Source records:
_ _ _ _ _

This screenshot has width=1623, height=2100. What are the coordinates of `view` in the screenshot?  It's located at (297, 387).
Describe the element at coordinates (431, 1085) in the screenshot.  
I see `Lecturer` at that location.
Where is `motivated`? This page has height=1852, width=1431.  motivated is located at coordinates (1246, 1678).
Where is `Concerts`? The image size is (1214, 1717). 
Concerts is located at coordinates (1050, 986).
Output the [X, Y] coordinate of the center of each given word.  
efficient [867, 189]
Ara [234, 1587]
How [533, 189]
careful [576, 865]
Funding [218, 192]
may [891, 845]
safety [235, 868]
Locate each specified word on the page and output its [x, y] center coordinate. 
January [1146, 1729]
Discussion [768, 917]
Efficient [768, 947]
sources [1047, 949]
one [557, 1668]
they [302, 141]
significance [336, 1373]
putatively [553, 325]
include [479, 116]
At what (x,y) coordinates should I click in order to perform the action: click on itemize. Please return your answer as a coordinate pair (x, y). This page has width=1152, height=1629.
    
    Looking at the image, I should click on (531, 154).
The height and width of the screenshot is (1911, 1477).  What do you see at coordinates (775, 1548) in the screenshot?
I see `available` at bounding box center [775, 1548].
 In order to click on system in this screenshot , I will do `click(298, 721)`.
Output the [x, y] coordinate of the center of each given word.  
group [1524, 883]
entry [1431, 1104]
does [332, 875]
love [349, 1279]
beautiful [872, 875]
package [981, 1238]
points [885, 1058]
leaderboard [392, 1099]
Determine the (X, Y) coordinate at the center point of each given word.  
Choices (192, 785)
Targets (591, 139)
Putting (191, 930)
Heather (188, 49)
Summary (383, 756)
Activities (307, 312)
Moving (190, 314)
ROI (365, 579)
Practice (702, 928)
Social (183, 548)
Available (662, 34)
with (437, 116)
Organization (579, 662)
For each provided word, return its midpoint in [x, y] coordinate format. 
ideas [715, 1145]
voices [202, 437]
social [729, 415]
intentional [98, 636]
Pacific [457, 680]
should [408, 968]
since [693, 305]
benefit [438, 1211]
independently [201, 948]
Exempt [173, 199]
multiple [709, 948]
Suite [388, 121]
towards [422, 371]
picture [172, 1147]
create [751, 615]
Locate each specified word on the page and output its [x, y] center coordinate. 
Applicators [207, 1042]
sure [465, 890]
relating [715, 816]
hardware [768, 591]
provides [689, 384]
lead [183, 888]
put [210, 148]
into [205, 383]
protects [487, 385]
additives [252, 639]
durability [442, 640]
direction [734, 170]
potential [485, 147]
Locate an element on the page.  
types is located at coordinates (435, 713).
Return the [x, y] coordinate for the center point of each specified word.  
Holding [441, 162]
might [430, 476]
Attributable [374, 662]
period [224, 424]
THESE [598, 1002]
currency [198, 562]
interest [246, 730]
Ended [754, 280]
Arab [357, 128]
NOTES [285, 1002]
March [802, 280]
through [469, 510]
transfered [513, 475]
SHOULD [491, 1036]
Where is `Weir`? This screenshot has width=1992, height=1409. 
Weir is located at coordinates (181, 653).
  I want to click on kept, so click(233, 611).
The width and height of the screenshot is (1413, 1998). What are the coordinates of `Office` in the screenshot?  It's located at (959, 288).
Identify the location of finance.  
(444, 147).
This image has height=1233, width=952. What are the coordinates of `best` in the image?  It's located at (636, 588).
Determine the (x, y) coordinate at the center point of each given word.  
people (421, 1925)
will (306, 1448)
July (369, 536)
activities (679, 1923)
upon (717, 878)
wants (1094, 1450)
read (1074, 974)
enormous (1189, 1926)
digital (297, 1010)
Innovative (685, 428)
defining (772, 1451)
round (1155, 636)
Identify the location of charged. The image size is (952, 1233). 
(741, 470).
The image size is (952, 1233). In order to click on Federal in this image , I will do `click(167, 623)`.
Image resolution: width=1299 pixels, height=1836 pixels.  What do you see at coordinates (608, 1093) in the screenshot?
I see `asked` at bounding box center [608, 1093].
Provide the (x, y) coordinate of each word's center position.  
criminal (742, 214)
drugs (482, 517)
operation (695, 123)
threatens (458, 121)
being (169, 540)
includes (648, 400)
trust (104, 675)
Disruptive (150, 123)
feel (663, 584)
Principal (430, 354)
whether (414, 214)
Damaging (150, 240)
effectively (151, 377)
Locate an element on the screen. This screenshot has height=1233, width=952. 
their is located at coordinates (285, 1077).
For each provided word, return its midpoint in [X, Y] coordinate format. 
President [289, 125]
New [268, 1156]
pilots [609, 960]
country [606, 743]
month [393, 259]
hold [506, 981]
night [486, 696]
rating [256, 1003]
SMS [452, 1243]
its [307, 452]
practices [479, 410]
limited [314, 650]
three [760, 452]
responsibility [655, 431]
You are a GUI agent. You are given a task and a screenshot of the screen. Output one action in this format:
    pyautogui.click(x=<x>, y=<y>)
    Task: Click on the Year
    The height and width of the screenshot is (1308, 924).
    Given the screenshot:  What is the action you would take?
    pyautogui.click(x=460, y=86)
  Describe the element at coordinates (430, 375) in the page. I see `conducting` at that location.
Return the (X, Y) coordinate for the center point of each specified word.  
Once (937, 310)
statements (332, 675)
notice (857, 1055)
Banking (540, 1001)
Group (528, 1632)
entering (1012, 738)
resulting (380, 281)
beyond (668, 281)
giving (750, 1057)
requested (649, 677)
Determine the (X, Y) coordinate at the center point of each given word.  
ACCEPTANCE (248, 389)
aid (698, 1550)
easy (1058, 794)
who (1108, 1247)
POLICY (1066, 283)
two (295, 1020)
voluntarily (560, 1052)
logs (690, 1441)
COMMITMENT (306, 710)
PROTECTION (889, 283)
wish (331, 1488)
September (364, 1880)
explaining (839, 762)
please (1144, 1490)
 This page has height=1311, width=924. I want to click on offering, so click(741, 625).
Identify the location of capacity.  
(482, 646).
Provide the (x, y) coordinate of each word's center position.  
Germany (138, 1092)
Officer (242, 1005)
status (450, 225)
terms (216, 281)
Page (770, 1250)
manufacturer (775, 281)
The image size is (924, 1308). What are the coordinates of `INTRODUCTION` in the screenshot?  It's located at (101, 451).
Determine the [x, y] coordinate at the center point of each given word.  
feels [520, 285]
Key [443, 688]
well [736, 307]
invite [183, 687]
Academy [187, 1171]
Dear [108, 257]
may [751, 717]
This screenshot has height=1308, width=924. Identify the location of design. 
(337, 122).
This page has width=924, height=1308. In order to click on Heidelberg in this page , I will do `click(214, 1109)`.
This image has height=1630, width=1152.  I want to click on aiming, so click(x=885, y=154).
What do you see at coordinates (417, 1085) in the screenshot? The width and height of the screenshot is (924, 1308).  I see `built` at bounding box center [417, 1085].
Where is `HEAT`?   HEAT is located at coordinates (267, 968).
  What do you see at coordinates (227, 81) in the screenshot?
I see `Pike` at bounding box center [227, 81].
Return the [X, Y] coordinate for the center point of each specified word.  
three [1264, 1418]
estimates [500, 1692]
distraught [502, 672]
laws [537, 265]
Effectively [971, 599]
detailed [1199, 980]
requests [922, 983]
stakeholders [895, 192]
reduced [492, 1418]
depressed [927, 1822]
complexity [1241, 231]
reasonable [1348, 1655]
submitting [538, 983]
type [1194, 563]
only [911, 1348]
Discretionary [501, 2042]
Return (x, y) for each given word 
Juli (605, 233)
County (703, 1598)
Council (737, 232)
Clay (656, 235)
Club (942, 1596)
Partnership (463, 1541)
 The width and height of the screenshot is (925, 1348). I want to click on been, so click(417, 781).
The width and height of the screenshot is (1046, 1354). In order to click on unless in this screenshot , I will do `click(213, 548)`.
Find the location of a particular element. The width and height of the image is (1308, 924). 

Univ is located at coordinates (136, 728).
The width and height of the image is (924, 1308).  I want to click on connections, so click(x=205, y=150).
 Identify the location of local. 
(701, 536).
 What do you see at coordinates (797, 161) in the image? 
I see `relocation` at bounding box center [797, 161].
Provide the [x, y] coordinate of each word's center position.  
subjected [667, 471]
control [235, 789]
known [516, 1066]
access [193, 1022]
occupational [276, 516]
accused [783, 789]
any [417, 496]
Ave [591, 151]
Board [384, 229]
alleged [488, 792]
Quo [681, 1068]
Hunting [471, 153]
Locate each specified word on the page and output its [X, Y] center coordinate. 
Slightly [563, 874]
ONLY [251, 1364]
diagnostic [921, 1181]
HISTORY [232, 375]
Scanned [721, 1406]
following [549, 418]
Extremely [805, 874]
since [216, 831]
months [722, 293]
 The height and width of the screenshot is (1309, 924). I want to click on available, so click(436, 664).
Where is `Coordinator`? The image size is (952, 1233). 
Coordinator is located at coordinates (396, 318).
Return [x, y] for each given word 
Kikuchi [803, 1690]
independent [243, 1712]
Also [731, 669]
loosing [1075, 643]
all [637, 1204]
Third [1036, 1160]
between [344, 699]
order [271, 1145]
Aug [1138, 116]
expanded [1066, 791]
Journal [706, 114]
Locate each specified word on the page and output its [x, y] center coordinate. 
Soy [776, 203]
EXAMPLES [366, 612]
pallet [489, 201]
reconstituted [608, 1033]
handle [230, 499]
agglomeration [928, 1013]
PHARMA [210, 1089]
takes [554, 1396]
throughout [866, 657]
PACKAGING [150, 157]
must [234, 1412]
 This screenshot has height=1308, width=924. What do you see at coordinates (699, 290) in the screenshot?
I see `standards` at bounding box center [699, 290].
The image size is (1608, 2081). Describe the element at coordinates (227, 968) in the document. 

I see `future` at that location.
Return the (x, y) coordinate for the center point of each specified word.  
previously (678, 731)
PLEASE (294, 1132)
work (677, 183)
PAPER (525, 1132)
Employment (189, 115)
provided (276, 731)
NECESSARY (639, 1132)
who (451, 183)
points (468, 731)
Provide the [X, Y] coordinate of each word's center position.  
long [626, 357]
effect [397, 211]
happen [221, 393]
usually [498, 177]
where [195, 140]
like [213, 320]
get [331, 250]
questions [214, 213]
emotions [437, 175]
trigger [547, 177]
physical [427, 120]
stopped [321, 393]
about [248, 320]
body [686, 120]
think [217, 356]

_ _ _ _ _

#### REQUIRED TASK
Copy the material above word for word, from its first line through the line that contains "safety [235, 868]", including that line.

#### CORRECT ANSWER
This screenshot has width=1623, height=2100. What are the coordinates of `view` in the screenshot?  It's located at (297, 387).
Describe the element at coordinates (431, 1085) in the screenshot.  
I see `Lecturer` at that location.
Where is `motivated`? This page has height=1852, width=1431.  motivated is located at coordinates (1246, 1678).
Where is `Concerts`? The image size is (1214, 1717). 
Concerts is located at coordinates (1050, 986).
Output the [X, Y] coordinate of the center of each given word.  
efficient [867, 189]
Ara [234, 1587]
How [533, 189]
careful [576, 865]
Funding [218, 192]
may [891, 845]
safety [235, 868]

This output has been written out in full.